[Pixel coordinate grounding data]
Segment Open

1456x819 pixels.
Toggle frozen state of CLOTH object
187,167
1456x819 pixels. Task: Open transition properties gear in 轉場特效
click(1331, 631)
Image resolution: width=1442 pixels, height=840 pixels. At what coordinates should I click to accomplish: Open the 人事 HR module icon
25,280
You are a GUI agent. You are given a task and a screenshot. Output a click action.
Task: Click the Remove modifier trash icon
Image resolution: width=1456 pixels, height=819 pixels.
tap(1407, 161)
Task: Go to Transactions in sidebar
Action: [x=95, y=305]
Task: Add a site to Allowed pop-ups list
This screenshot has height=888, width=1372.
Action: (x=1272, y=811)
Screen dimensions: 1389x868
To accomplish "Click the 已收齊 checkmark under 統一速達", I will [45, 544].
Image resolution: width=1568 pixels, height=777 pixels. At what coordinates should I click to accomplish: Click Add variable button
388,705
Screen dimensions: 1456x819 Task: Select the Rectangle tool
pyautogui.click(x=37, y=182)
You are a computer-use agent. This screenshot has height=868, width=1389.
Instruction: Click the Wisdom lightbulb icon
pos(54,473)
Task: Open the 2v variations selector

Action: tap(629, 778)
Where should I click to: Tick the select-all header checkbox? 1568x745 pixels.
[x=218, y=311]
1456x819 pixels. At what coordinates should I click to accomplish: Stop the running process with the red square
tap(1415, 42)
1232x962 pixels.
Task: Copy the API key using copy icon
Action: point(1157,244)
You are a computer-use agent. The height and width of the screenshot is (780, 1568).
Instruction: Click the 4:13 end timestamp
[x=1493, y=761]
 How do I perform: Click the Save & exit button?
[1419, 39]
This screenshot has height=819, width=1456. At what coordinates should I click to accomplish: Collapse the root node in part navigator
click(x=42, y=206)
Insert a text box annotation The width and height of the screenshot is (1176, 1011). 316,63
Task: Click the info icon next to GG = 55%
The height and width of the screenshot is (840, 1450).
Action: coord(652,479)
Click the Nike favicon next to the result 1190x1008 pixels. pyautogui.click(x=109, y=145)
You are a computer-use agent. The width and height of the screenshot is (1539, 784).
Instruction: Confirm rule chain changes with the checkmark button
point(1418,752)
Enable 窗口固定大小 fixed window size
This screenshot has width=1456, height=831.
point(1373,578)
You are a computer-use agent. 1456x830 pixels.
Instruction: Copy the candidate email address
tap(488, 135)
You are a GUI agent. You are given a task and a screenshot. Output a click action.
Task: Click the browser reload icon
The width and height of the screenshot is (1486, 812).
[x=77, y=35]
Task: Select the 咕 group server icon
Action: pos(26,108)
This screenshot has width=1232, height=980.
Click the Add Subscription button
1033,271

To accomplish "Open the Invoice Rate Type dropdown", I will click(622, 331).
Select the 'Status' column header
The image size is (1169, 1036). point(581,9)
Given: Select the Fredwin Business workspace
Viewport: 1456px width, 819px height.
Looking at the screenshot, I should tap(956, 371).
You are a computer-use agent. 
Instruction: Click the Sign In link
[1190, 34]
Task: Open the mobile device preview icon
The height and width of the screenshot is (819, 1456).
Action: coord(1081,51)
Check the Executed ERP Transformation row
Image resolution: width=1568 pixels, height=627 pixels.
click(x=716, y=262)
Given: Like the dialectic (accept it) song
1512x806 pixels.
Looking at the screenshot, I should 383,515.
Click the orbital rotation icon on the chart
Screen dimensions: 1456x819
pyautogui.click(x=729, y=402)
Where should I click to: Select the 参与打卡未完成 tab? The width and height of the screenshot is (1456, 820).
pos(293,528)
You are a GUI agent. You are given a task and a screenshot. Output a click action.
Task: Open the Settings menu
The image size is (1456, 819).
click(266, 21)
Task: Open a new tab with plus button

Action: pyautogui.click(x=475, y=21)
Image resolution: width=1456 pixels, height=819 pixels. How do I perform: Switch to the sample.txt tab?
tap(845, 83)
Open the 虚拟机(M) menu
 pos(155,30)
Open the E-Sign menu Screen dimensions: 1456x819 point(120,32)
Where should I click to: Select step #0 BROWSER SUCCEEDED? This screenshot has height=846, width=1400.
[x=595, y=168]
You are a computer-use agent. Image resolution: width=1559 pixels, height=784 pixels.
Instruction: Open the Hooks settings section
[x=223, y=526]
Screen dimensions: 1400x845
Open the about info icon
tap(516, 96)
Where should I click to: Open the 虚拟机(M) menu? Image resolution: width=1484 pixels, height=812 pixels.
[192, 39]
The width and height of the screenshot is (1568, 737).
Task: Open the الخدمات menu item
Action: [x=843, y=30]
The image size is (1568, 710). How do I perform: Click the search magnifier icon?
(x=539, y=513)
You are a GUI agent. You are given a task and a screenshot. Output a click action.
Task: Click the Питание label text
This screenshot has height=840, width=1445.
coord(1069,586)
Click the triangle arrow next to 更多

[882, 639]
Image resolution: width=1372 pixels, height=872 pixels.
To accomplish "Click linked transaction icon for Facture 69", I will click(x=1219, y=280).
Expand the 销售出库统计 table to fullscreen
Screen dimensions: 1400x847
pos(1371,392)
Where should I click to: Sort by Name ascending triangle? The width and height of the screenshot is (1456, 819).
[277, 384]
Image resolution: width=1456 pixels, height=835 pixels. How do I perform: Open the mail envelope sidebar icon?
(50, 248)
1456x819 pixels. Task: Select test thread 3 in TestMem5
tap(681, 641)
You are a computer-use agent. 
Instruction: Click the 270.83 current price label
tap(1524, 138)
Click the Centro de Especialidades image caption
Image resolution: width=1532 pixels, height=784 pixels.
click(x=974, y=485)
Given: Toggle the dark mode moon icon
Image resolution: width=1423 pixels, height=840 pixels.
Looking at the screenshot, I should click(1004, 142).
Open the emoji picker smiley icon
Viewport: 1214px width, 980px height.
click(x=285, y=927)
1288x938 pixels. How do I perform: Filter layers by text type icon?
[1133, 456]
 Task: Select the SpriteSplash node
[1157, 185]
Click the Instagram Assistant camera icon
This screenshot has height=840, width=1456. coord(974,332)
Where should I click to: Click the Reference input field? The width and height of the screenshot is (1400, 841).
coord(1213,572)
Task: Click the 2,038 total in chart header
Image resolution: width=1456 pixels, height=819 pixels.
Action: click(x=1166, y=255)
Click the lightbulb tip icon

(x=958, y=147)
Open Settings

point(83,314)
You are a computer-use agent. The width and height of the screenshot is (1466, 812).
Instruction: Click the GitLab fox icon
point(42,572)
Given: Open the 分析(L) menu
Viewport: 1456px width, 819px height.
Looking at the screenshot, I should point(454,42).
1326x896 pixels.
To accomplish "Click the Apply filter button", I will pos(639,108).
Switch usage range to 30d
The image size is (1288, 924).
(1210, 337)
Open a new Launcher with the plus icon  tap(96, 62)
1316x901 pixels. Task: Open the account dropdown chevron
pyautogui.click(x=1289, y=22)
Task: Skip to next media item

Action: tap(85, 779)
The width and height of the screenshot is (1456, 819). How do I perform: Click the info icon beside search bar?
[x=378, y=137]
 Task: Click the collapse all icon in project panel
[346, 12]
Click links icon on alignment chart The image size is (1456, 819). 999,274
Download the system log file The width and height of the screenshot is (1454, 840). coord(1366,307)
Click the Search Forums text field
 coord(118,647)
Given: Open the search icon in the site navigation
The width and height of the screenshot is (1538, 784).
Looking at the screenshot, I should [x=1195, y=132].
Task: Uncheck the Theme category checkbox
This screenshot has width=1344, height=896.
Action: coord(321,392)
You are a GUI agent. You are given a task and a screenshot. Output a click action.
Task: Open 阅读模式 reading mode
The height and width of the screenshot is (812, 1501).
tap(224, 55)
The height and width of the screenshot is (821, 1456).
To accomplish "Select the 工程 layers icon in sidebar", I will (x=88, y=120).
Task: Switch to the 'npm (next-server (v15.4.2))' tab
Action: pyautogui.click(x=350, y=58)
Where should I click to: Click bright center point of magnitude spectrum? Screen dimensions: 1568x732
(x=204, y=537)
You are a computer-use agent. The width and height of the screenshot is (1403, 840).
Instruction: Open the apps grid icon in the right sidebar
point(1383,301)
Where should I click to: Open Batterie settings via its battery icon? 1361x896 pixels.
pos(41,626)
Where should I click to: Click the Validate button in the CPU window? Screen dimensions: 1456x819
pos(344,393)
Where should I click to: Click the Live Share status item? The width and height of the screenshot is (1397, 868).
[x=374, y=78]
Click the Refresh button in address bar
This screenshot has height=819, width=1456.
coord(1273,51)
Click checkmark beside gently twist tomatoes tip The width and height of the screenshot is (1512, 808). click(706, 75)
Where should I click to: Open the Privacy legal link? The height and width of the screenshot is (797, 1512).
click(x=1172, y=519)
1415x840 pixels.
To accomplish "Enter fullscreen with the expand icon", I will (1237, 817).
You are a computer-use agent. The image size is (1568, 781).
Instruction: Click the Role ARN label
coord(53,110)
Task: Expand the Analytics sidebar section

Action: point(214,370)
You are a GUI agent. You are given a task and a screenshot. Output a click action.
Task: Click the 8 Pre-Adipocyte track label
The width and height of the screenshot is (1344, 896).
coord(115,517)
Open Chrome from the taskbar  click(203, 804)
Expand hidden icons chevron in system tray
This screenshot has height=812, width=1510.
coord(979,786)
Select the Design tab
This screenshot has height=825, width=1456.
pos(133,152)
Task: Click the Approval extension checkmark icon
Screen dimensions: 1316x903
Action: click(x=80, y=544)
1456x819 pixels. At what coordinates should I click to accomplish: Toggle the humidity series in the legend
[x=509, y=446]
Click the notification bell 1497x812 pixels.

Segment Closed

* DIRECTIONS *
Tally up the lines holding the string "computer" in the data above, and respond with nothing but the number.

* RESPONSE *
10